Carina Hägg, membre de l’Assemblée parlementaire du Conseil de l'Europe et vice-présidente de la sous-commission sur la participation paritaire des femmes et des hommes à la prise de décision, est membre du Parlement suédois et (selon ses propres termes) entretient une relation particulière avec l’Afghanistan. Elle déclare avoir parcouru ce pays pour tenter de comprendre pourquoi des femmes portent la burqa. Mme Hägg part du principe que, dans toute société, chacun devrait avoir le droit de porter les vêtements qu’il veut. Ce qu’elle craint surtout, c’est que l’interdiction de la burqa par une loi prive les femmes qui la portent de toute possibilité de participer à la vie sociale. De plus, il faut tenir compte du fait que la burqa est une tradition et que la plupart des femmes ont elles-mêmes choisi de la porter.
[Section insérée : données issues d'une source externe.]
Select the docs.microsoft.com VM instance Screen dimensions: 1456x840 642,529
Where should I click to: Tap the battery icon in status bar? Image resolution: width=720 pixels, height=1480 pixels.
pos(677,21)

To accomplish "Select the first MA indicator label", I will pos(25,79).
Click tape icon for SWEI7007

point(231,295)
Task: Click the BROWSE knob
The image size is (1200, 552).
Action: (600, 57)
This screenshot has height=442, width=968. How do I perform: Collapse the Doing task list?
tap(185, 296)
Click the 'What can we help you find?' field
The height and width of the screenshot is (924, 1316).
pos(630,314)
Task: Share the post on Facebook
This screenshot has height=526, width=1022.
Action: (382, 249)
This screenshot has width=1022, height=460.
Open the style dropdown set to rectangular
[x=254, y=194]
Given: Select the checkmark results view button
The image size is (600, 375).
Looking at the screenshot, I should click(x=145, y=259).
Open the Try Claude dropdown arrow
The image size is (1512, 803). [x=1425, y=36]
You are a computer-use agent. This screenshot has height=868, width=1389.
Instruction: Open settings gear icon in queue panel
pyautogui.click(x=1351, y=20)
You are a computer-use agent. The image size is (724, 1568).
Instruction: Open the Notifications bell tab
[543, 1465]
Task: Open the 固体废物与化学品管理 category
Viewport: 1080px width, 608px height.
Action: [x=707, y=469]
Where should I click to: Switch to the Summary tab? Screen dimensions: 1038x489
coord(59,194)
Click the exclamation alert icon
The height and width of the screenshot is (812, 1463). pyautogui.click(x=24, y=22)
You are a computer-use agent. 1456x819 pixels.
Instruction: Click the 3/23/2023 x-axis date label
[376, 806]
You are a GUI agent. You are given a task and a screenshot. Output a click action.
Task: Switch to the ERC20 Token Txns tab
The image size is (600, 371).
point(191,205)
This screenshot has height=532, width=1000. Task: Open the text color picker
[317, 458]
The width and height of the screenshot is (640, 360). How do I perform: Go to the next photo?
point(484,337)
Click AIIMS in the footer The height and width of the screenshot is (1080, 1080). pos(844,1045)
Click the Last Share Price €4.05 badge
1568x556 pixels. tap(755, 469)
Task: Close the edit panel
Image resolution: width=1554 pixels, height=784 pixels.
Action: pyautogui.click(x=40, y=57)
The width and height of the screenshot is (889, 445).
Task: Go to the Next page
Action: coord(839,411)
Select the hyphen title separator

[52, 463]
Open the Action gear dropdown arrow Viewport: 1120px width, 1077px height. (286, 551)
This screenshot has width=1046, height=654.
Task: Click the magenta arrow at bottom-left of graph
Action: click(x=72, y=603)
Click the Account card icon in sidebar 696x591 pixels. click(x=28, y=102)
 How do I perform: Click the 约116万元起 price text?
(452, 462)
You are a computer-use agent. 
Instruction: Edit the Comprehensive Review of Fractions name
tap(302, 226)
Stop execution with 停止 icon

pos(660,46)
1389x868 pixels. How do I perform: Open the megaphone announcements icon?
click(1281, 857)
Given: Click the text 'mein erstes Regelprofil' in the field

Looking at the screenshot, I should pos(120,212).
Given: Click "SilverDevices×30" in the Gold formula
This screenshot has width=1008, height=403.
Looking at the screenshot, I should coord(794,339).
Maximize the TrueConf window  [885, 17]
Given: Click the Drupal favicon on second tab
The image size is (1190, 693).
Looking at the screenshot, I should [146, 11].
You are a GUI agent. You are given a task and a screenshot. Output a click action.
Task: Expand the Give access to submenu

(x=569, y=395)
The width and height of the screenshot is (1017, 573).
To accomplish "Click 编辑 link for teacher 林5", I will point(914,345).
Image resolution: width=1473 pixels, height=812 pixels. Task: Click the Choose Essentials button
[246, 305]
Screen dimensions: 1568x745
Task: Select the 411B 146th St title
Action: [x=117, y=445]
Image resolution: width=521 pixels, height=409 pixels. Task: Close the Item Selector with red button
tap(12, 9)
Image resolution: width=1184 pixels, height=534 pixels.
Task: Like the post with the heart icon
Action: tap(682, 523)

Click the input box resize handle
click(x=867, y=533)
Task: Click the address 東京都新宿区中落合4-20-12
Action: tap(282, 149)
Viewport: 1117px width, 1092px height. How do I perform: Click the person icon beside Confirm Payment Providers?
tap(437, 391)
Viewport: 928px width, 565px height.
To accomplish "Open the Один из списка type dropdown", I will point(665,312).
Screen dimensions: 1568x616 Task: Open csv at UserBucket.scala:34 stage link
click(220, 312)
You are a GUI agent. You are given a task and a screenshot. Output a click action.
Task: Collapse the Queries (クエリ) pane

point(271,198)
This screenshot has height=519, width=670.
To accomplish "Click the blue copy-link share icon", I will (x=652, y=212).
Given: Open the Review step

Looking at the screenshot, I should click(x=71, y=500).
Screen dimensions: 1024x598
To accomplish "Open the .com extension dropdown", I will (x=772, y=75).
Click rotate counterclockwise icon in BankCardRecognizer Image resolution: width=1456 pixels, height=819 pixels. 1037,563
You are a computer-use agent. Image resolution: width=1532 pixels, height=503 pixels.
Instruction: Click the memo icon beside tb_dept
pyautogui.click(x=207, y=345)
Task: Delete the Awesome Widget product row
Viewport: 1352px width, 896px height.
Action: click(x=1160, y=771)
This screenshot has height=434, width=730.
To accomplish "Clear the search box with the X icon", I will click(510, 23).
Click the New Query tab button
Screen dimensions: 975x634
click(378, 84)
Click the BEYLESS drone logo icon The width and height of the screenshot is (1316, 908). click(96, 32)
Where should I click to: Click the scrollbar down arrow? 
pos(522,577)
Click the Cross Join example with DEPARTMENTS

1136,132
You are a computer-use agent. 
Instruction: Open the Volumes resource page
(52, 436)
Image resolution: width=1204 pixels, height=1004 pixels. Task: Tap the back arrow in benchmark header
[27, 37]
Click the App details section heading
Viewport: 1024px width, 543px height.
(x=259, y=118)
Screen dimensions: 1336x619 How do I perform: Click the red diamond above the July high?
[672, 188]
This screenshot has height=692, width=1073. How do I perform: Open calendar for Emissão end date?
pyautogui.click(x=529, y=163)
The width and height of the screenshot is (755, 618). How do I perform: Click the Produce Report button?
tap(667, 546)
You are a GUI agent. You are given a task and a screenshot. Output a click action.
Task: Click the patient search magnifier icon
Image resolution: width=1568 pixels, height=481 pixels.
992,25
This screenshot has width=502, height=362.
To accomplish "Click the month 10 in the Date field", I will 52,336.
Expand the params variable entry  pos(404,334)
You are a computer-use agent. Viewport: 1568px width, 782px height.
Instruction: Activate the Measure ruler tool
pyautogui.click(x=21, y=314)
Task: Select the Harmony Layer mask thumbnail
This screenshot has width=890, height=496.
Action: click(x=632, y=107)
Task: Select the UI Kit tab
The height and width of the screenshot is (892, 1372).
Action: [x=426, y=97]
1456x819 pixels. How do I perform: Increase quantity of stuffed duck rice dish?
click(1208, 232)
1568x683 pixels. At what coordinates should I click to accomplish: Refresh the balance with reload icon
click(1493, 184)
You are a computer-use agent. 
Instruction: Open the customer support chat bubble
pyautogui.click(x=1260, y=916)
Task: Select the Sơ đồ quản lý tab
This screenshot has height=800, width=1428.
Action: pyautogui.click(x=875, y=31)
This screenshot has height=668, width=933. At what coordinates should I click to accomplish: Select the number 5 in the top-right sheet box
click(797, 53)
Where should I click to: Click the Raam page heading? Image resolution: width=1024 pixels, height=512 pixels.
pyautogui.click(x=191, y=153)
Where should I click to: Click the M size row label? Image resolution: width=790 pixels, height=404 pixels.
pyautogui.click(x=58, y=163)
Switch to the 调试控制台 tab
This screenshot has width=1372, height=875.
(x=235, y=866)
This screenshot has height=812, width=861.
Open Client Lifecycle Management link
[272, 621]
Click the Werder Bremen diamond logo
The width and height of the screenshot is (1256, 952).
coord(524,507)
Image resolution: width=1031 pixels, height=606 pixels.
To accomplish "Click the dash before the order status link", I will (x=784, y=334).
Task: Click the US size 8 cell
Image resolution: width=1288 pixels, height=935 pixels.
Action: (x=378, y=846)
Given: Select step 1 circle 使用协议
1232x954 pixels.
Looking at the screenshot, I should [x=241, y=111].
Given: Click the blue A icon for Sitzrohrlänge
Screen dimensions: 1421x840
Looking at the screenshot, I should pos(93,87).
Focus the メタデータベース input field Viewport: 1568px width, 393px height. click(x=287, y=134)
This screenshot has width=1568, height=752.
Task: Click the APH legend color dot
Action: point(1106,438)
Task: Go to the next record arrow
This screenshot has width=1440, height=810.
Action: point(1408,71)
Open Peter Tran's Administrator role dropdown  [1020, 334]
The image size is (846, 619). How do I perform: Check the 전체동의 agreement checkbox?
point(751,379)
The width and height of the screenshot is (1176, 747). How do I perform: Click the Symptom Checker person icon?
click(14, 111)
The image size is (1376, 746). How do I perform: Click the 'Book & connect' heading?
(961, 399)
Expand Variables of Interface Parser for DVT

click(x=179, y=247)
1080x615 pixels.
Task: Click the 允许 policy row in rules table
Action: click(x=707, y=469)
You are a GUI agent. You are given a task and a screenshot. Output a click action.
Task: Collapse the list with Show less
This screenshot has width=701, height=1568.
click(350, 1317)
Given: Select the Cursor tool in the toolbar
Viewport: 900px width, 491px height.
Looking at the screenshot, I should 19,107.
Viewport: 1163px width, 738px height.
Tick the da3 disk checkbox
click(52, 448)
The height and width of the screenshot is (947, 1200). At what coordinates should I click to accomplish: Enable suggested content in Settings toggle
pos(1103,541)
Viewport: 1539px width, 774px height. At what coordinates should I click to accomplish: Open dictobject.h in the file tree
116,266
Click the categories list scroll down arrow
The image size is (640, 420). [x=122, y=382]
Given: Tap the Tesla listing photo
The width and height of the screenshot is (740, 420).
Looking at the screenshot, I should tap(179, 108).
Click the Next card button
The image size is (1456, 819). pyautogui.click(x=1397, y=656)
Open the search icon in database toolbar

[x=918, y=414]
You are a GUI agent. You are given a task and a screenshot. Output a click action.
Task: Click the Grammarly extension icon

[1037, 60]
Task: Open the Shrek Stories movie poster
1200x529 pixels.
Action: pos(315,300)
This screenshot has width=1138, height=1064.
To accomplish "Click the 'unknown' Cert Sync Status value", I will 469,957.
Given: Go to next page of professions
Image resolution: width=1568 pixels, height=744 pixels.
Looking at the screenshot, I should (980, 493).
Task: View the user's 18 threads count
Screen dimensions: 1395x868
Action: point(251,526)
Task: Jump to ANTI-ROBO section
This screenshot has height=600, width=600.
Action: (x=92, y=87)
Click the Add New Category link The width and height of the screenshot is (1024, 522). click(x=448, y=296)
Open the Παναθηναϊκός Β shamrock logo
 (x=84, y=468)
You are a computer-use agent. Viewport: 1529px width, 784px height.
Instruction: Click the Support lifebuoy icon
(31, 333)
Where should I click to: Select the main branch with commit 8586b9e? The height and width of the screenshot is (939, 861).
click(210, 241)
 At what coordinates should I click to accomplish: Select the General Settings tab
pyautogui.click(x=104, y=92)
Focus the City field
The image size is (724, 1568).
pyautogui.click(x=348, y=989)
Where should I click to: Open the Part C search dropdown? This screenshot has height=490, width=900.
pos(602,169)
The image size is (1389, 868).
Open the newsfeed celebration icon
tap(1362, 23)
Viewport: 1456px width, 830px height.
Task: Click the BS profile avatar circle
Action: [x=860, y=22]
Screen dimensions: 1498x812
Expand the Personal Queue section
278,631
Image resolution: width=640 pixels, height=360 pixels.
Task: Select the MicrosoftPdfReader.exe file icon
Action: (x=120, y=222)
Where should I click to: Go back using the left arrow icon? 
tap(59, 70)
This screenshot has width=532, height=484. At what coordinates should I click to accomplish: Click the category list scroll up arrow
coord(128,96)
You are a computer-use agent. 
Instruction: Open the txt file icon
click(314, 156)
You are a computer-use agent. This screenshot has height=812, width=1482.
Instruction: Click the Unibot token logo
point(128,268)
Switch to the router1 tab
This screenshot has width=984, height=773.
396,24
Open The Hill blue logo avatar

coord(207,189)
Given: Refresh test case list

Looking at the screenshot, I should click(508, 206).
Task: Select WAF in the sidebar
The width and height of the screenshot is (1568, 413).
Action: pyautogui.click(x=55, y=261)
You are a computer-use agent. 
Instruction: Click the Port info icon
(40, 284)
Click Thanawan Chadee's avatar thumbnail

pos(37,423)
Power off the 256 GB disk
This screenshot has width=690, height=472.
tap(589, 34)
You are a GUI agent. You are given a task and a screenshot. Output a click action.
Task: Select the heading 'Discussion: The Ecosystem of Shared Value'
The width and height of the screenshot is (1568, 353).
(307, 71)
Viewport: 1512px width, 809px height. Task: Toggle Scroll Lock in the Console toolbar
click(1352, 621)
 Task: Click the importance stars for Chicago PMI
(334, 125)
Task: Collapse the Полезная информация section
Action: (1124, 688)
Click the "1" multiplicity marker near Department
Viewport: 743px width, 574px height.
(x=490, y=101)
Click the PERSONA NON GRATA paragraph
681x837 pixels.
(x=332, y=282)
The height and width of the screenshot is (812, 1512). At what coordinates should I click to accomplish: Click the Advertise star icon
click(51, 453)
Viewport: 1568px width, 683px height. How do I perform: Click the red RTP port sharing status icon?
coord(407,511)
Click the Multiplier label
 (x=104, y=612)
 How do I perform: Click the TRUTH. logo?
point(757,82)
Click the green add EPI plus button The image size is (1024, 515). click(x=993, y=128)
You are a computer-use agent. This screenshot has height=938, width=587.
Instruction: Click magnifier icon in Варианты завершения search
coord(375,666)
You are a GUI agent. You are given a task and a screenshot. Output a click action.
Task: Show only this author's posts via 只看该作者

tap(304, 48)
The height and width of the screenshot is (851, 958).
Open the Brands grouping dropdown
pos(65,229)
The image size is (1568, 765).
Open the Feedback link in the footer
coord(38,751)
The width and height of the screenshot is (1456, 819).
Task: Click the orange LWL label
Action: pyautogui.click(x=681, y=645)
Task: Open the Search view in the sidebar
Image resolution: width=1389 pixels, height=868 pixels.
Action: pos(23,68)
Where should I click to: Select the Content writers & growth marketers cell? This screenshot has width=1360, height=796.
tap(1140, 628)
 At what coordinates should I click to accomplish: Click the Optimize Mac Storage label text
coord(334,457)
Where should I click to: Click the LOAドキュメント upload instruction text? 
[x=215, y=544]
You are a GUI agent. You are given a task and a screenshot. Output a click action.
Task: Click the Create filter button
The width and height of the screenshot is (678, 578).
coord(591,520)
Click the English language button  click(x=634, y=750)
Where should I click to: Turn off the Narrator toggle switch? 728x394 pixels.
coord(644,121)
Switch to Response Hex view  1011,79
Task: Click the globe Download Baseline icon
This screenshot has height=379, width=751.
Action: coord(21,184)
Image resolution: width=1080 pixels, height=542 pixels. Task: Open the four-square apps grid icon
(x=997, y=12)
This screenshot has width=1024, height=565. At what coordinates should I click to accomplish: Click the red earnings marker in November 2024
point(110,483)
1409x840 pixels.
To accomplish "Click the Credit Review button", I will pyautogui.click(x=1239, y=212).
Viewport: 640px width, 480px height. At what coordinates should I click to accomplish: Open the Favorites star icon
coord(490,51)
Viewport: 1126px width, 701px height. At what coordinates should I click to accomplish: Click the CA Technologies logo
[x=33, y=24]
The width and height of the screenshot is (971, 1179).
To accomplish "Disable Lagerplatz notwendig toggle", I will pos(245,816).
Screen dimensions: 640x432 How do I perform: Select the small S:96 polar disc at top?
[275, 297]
Selon Mme Hägg, si la burqa ne doit pas être interdite, il n’est pas acceptable non plus que des femmes soient menacées parce qu’elles ne la portent pas. L’oratrice ajoute que la burqa est comparable à certaines traditions européennes selon lesquelles les femmes de la campagne portent généralement un foulard.

Nursuna Memecan, membre de l’Assemblée parlementaire du Conseil de l'Europe, rapporteur de la commission sur l’égalité des chances pour les femmes et les hommes, qui est membre du Parlement turc et appartient à un parti libéral et démocratique, déclare que la femme devrait être aussi libre que n’importe quel autre être humain. Mme Memecan est opposée à l’interdiction de la burqa car elle estime qu’il ne faudrait pas empêcher les gens de s’habiller comme ils l’entendent. De plus, si les nationaux veulent que leurs choix soient respectés, ils doivent aussi respecter les choix des étrangers. Mme Memecan ajoute que, plus on a confiance en soi, plus on peut faire de choix. L’interdiction de la burqa marquerait un retour à l’autoritarisme. En outre, cette interdiction ne pénaliserait pas les maris qui obligent leur femme à porter la burqa, mais bien les femmes elles-mêmes, qui ne pourraient pratiquement plus sortir de chez elles. Mme Memecan déclare ne pas comprendre pourquoi les femmes devraient dissimuler leur chevelure, mais elle estime que personne n’a le droit d’imposer à autrui une manière de s’habiller. Depuis que la burqa fait l’objet d’un débat politique, les femmes qui la portent ont peur de participer à la vie sociale. Cela paraît inacceptable à Mme Memecan, qui souhaiterait que ces femmes se sentent accueillies dans les sociétés européennes. Il faudrait développer les relations avec ces femmes pour pouvoir mieux les aider. En bref, il s’agit de sanctionner l’oppression des femmes et de donner aux femmes des moyens d’agir au lieu de les exclure de la société.